Does that go for the rest of Australia too?

Podargus replied:

This occurred at a time when there was a belief that "rain followed the plough".  Indeed there were a few years of good rain, good rain that is for growing grain, which means not all that much really.  Then as you say a few normal to drought years followed, with the result you described.

Gerald Cairnes added:

This describes our experience when we moved to The Brisbane Valley about 22 years ago. Conditions then were lush and the "lawn" had to be cut twice a week or the ride on mower could not handle it - seriously. Between 1981 and 1983 there was a steady decline in rainfall to drought status and not much has changed since then. We do get rain but it rarely is sufficient to run off and when it does the hot weather quickly burns off any green that dares to show its head above ground.

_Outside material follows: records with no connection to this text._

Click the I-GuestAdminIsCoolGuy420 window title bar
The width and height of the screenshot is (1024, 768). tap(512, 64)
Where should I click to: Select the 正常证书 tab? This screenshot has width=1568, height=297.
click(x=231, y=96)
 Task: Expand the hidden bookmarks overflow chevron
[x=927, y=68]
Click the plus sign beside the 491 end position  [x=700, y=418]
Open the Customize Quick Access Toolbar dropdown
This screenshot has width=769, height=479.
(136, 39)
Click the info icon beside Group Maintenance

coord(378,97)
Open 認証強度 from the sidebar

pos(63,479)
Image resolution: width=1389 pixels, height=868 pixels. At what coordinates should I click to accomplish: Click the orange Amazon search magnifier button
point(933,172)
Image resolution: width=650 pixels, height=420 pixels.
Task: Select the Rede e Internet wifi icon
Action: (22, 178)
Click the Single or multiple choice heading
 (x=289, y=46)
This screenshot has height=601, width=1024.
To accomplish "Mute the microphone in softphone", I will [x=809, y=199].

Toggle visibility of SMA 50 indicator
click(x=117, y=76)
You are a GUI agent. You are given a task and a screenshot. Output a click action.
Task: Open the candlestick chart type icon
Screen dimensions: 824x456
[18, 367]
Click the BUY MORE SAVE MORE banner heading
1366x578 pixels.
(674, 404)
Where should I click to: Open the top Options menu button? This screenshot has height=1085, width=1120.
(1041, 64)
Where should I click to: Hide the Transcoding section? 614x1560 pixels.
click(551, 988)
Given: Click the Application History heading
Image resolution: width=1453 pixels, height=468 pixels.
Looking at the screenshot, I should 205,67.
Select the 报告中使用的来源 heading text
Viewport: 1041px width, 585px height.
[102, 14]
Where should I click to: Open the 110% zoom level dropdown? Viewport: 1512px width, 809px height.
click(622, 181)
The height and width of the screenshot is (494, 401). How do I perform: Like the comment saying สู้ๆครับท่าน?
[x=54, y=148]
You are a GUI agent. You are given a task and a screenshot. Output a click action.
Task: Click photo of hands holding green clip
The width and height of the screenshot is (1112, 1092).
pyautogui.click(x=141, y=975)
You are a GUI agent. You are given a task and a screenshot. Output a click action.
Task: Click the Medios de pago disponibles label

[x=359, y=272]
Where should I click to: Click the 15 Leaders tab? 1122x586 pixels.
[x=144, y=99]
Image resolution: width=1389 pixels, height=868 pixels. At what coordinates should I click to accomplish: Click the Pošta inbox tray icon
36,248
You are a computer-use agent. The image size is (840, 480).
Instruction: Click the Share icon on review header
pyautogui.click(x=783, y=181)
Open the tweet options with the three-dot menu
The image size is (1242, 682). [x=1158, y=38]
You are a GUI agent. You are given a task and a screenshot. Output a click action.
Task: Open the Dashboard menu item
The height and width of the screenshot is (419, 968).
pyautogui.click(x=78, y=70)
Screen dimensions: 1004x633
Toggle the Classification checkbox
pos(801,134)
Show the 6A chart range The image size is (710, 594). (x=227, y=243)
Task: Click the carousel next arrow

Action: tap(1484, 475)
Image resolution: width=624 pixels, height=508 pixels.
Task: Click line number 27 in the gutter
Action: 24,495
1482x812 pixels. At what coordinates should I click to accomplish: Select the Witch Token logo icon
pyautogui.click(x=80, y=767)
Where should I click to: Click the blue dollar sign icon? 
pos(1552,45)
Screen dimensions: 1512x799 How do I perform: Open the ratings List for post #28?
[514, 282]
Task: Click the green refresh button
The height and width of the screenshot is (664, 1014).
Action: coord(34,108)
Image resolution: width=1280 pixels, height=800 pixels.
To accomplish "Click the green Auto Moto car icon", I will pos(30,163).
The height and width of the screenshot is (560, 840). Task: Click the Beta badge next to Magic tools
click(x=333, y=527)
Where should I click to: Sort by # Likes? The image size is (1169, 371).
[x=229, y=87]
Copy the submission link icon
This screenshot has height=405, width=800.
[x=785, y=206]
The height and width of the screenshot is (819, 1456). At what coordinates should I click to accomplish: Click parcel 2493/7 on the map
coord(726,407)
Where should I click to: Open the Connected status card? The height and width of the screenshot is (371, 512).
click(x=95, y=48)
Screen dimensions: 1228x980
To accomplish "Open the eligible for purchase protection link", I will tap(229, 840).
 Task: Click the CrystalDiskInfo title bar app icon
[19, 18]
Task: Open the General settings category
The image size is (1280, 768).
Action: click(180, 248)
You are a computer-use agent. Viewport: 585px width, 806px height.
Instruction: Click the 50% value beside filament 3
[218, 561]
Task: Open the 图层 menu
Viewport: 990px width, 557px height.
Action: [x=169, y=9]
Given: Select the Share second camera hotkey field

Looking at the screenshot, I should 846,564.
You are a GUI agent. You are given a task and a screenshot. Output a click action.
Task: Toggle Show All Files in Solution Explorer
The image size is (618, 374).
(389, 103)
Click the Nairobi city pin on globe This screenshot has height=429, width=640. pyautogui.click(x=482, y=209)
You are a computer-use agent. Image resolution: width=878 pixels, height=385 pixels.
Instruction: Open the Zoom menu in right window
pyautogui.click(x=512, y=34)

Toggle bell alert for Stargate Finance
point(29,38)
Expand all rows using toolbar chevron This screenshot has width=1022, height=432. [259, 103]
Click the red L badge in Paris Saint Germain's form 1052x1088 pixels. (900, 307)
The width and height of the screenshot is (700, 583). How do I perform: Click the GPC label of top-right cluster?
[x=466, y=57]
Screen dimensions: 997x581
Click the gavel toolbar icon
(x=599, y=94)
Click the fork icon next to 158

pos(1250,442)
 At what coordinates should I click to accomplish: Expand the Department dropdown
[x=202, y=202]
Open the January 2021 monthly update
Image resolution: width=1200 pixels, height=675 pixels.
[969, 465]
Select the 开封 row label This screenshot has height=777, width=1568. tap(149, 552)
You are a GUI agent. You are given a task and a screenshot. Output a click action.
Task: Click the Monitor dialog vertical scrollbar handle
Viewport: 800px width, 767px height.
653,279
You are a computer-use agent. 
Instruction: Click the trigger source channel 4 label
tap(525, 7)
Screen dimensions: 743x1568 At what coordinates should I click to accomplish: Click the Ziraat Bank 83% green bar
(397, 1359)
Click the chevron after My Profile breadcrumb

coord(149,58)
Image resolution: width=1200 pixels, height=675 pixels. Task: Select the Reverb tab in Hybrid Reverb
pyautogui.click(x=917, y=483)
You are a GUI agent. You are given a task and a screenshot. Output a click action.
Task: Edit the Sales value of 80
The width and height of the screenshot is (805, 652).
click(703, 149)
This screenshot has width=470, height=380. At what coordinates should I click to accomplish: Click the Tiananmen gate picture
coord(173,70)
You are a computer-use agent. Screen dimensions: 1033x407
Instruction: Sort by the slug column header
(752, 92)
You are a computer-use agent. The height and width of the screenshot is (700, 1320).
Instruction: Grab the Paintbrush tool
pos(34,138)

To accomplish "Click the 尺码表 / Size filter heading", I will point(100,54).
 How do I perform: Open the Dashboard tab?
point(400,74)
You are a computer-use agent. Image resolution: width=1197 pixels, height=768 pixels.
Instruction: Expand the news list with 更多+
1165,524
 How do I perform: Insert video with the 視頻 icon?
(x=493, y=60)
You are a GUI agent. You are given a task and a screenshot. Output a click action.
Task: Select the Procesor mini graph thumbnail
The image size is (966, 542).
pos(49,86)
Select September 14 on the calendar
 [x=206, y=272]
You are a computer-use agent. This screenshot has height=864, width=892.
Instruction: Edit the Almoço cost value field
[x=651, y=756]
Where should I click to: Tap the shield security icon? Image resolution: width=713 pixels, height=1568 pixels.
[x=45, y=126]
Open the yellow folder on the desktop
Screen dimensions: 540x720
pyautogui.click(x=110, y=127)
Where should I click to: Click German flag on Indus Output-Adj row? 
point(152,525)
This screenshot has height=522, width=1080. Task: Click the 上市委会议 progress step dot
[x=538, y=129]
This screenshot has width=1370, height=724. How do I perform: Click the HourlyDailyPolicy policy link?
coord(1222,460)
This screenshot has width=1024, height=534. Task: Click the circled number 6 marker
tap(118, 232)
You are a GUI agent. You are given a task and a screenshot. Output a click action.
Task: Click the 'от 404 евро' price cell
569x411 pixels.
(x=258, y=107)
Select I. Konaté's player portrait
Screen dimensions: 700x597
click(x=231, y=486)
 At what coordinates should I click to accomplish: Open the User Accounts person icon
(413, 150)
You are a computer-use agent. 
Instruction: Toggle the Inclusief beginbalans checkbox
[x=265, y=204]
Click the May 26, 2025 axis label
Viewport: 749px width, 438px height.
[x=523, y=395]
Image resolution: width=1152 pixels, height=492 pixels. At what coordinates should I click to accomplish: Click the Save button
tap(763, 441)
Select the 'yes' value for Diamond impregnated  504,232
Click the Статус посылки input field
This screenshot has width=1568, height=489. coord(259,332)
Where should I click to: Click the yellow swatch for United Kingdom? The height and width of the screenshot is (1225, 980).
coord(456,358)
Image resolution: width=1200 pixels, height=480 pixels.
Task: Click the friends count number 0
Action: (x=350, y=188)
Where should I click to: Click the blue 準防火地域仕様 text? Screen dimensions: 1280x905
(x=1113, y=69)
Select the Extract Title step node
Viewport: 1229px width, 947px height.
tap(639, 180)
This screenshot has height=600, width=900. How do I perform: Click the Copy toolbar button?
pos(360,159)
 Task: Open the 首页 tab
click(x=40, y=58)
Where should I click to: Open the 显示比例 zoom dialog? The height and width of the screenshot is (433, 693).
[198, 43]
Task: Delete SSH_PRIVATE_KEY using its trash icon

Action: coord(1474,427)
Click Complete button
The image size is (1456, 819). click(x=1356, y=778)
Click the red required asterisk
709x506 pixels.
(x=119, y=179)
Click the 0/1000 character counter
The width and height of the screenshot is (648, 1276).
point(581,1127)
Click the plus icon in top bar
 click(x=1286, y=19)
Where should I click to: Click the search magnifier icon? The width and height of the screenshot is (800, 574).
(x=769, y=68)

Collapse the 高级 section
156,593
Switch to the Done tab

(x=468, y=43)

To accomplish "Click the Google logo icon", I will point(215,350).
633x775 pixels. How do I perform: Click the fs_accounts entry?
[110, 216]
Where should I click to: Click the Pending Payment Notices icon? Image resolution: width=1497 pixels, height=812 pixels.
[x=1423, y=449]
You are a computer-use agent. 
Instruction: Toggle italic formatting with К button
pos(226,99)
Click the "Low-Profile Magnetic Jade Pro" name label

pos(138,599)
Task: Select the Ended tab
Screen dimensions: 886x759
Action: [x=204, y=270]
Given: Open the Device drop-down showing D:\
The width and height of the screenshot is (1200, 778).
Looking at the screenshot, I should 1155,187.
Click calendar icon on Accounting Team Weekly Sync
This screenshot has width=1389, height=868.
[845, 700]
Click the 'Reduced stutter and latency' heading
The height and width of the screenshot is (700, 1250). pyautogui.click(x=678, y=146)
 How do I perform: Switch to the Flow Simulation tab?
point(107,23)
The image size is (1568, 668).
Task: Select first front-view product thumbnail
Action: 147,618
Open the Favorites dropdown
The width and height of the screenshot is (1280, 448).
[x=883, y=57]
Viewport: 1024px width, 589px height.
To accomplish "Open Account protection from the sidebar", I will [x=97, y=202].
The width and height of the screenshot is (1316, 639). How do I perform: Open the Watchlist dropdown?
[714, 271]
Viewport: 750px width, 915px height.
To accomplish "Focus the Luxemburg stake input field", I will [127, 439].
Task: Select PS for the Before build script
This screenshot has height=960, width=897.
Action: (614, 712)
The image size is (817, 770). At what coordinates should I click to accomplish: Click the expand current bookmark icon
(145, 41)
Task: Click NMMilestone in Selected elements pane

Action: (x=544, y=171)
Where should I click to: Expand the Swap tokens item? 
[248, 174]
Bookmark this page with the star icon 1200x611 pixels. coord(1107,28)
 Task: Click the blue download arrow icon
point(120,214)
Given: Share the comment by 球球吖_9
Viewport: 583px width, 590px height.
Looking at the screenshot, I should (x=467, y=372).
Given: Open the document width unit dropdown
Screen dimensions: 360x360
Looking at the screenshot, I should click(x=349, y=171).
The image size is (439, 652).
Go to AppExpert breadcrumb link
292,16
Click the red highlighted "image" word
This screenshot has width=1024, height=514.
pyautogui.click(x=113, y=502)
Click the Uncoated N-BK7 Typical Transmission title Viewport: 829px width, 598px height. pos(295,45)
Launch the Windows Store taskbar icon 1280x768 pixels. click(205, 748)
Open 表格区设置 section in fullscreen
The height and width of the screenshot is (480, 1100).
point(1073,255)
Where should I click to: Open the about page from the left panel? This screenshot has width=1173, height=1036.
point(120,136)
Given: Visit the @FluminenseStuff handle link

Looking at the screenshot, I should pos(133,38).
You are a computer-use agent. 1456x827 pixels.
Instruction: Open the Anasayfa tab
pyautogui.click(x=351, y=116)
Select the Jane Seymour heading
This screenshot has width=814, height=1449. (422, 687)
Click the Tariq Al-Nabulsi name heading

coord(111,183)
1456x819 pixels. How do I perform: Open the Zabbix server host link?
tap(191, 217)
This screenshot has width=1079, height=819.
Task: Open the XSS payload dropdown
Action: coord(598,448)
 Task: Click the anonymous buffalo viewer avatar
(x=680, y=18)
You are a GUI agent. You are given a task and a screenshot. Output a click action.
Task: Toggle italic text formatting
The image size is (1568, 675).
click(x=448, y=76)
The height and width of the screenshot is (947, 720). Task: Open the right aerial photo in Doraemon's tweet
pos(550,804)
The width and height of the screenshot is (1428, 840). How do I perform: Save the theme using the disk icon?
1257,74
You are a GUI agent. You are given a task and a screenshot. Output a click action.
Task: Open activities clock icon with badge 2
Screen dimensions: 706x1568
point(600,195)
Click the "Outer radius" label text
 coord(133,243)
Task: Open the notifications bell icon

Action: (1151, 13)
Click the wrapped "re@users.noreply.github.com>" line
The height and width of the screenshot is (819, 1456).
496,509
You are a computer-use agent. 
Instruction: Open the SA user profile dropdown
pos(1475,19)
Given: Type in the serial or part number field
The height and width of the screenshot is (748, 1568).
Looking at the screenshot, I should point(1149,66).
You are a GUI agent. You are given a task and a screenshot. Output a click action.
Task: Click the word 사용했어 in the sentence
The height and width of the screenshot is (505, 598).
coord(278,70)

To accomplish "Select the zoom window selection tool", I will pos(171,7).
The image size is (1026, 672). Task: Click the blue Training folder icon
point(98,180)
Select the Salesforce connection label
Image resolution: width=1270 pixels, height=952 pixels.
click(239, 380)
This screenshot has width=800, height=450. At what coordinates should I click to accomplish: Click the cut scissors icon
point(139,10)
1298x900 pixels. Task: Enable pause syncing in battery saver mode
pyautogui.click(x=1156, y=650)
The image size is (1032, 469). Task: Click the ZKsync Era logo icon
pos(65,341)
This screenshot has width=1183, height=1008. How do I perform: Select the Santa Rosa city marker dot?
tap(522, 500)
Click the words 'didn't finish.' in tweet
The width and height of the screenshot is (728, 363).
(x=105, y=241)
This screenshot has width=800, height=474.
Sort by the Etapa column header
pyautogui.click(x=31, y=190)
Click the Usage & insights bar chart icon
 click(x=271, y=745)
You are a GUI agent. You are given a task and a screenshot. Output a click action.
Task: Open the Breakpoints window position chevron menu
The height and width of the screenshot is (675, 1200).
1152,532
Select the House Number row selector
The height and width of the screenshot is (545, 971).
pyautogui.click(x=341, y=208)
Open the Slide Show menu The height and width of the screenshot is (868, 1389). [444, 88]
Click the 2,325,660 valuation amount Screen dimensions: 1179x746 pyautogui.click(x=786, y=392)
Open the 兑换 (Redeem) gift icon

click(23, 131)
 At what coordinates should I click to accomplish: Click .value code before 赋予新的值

I have some video clips of this and only wish I had kept a pictorial record of 1981 for comparison.

Peter Macinnis added:

The key term is the Goyder line.  From my notes:  1865: G. W. Goyder completes his survey to delineate the limits of safe agriculture in SA (Goyder's Line), December 6.

Most of the SA explorers were out there looking for more good agricultural land, and generally failing to find it, at least until Stuart got into the Top End -- and in no time at all, South Australians were moving in by sea from the top, led by none other than G. W. Goyder.  Again from the notes:

1868: G. W. Goyder , Surveyor-General of SA, leaves Adelaide in the Moonta to found a new settlement in the Northern Territory, December 28.

1869: G. W. Goyder arrives at Port Darwin to survey the area for the town of Palmerston (renamed Darwin in 1911), February 5.